Albanian President Made Landmark Visit to Serbia

In the first visit to Serbia by an Albanian head of state for almost seven decades, President Bujar Nishani was welcomed in ethnic Albanian-majority areas but got a frosty reaction from Belgrade.

President Bujar Nishani on Tuesday became the first Albanian head of state to visit Serbia since Communist dictator Enver Hoxha in 1948. Nishani visited Bujanovac and Presevo, two municipalities in the south of Serbia where the majority of people are ethnic Albanians, but did not meet any Serbian state officials and got a frosty reaction from politicians in Belgrade.

According to Albanian media, Nishani visited Serbia to mark the 130th anniversary of the first Albanian-language school opened in the area near the border and was invited by Bujanovac mayor Shaip Kamberi. Nishani said he had talked with Albanian political leaders in southern Serbia about education, culture, civic values and the economic development of the Bujanovac and Presevo municipalities, and insisted that there was nothing provocative in those meetings.
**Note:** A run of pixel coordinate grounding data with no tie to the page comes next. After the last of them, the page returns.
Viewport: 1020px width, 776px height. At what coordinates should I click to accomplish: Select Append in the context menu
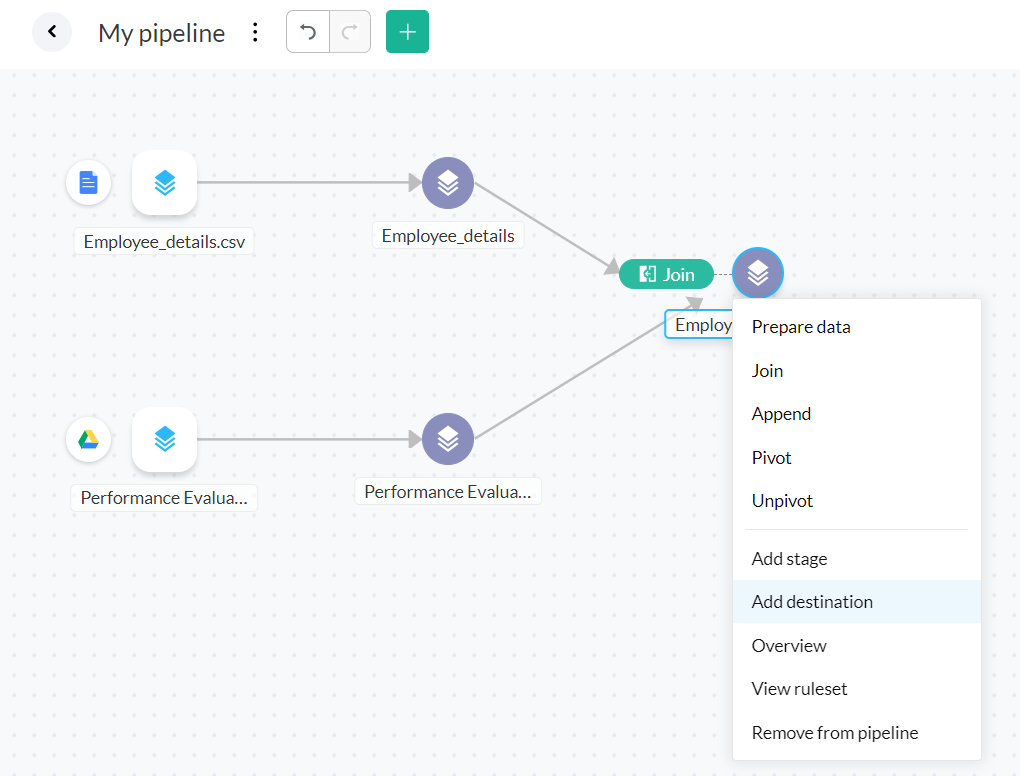click(781, 414)
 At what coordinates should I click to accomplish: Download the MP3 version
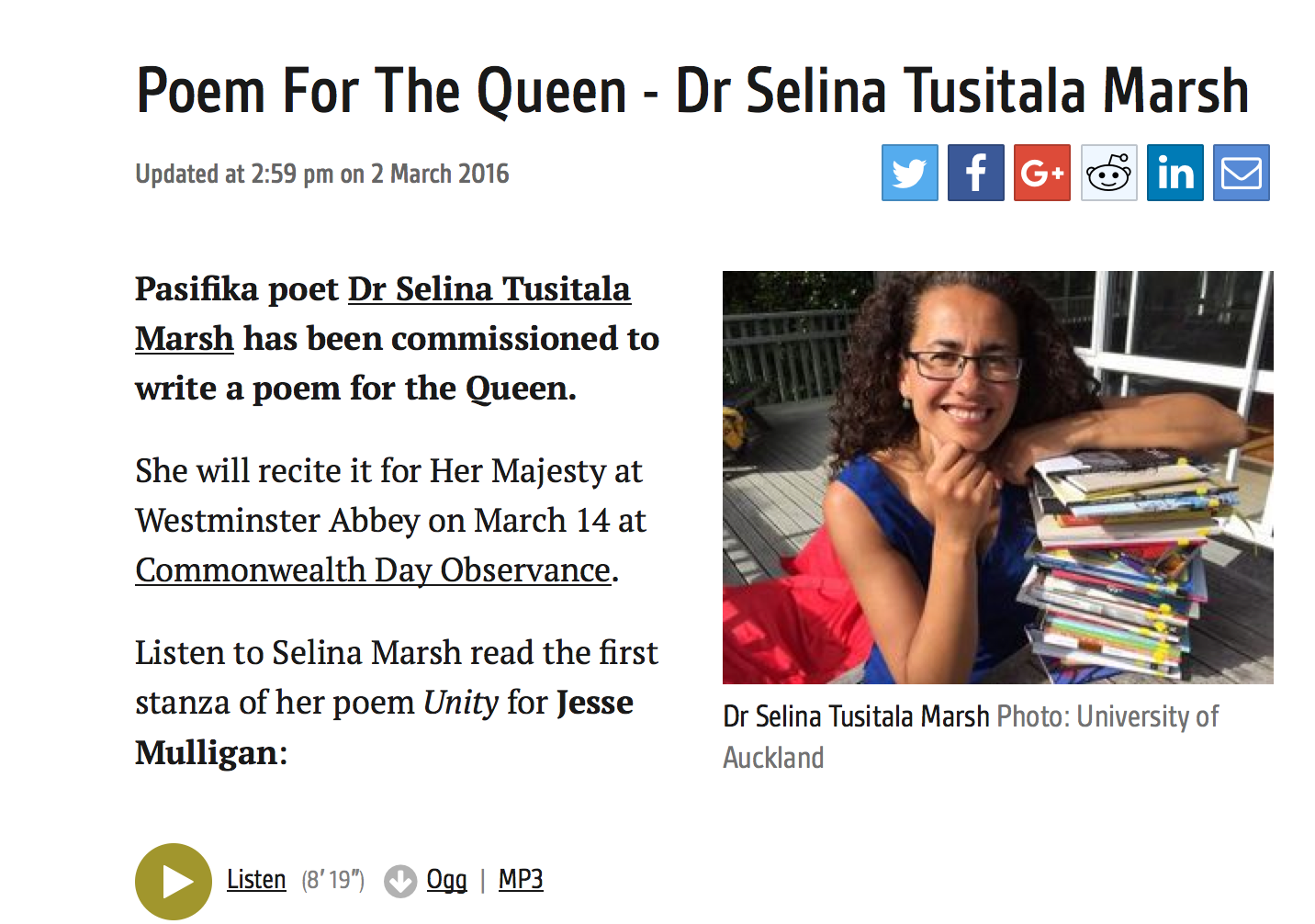(520, 880)
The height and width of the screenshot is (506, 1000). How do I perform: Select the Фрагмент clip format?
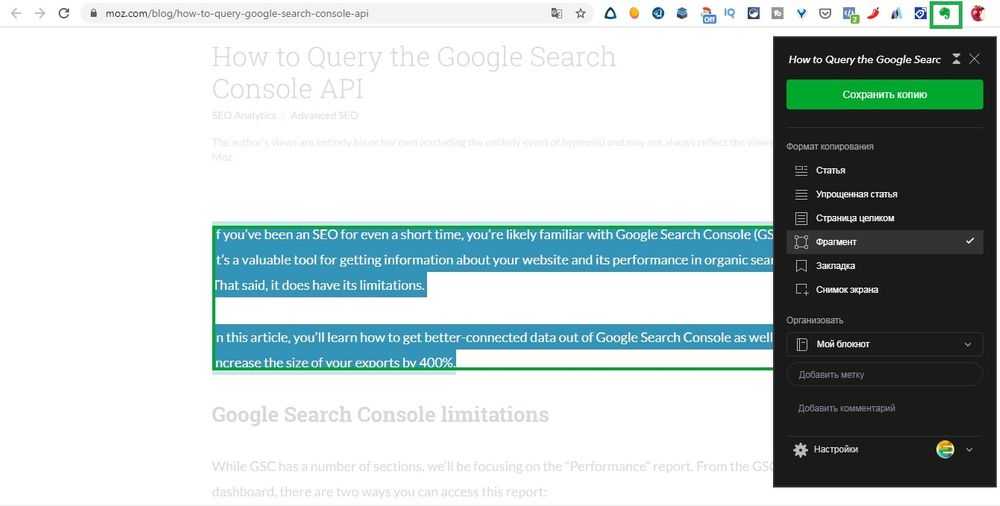[836, 242]
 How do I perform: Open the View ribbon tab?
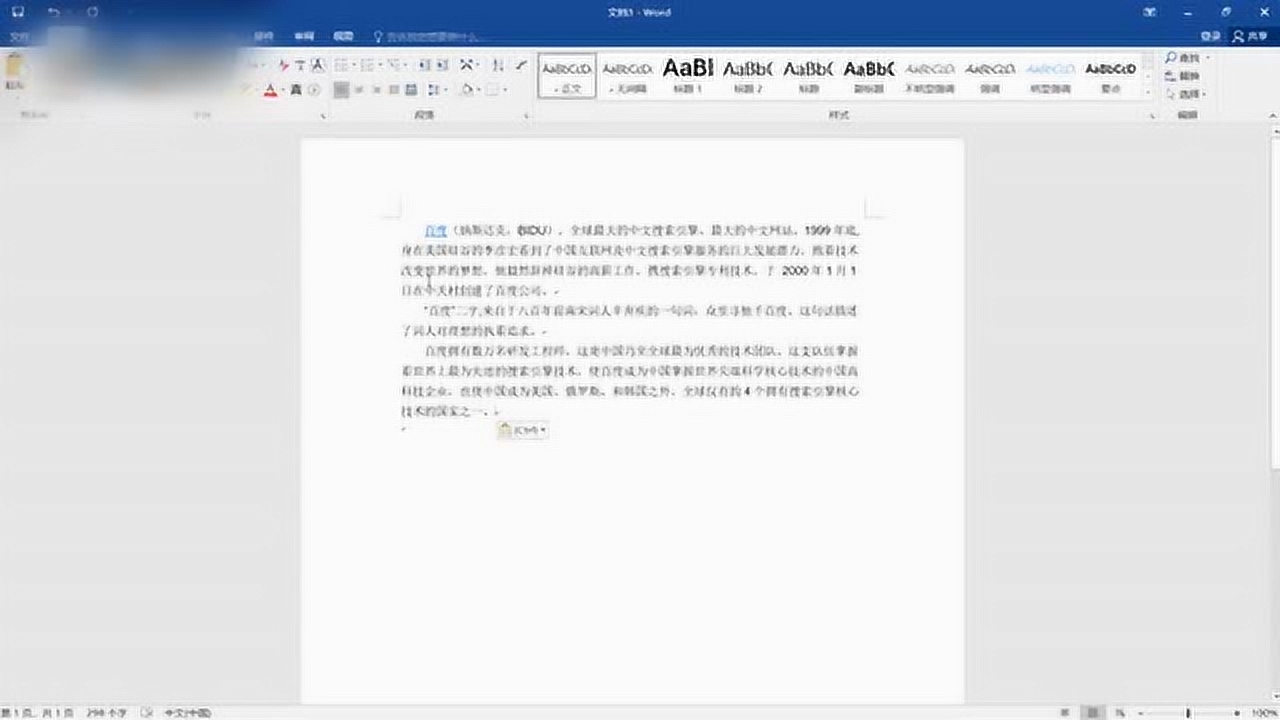[x=343, y=37]
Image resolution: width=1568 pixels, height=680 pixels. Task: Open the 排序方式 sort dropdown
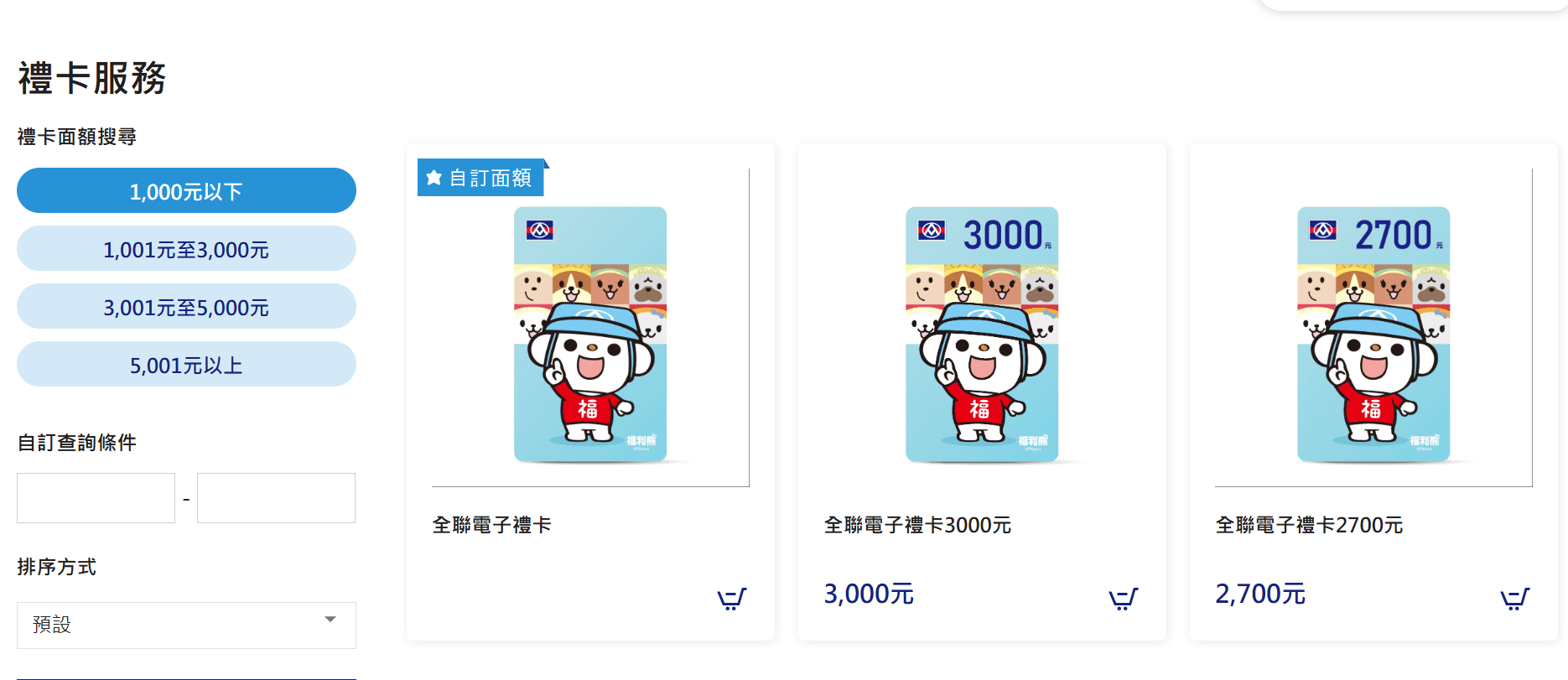pyautogui.click(x=186, y=625)
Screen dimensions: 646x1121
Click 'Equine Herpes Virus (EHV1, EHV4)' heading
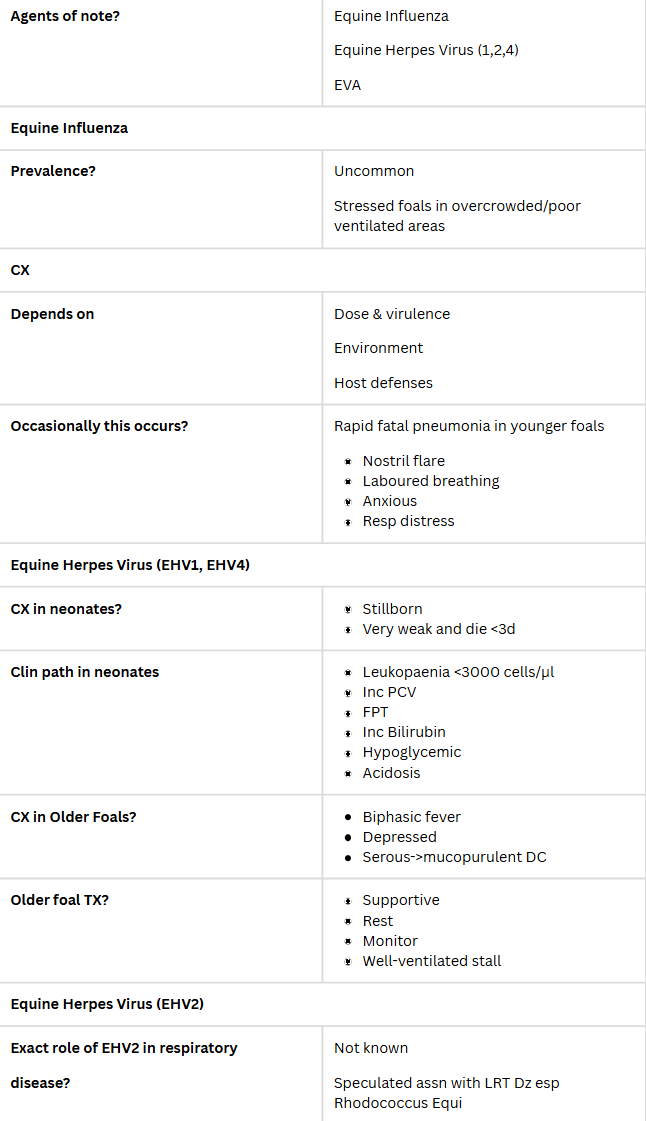(x=130, y=565)
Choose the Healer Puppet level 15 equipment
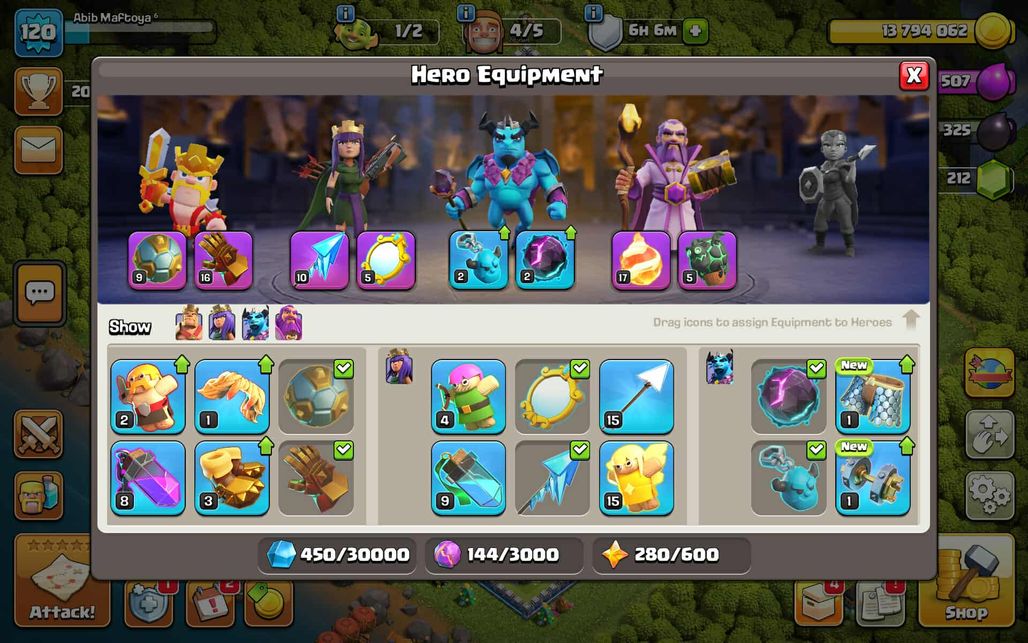The height and width of the screenshot is (643, 1028). 636,478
He said that the relations between Albania and Serbia were getting better, and that it was important that both countries were in the process of European integration, because that would help solve their mutual problems. He also made a plea for coexistence.

“For the benefit of all our peoples, it is desirable to look to the future and to develop tolerance,” he said.
Serbian media reported that he was welcomed by more than a thousand people with Albanian flags. However, Serbian Prime Minister Aleksandar Vucic, the candidate of the ruling Progressive Party at next month’s presidential elections, warned that Albania should not get any ideas about claiming territory in southern Serbia.

“Nobody will be allowed to dream any dreams at the expense of our territory and our nation’s vital interests,” Vucic said, according to Tanjug news agency.
“We are not scared by anything. We are an open country, everyone is welcome, but those who thinks he can or may undermine the integrity of the country, my answer is not to do that,” he added.

His comments came as the political crisis in Macedonia is receiving extensive coverage in Serbia, where the media are accusing ethnic Albanians of seeking Macedonia’s destruction, terrorism and a ‘Greater Albania’ with help of the West. The vice president of right-wing party Dveri, Predrag Mitrovic, called Nishani’s visit “a brutal interference in [Serbia’s] internal affairs”.
“The territorial integrity of our country is seriously threatened,” Mitrovic claimed.

Relations between Serbia and Albania have long been poor, and worsened sharply during the conflict in the late 1990s in Kosovo, then a province of Serbia with a mainly Albanian population. In 2008, Kosovo declared independence, which Serbia does not recognise. Belgrade and Tirana have since tried to put past differences behind them and improve regional cooperation in the framework of the EU’s diplomatic push to normalise relations between Serbia and Kosovo.
Although two countries had put a lot of effort into improving their relationship in the past two years, relations remain fragile.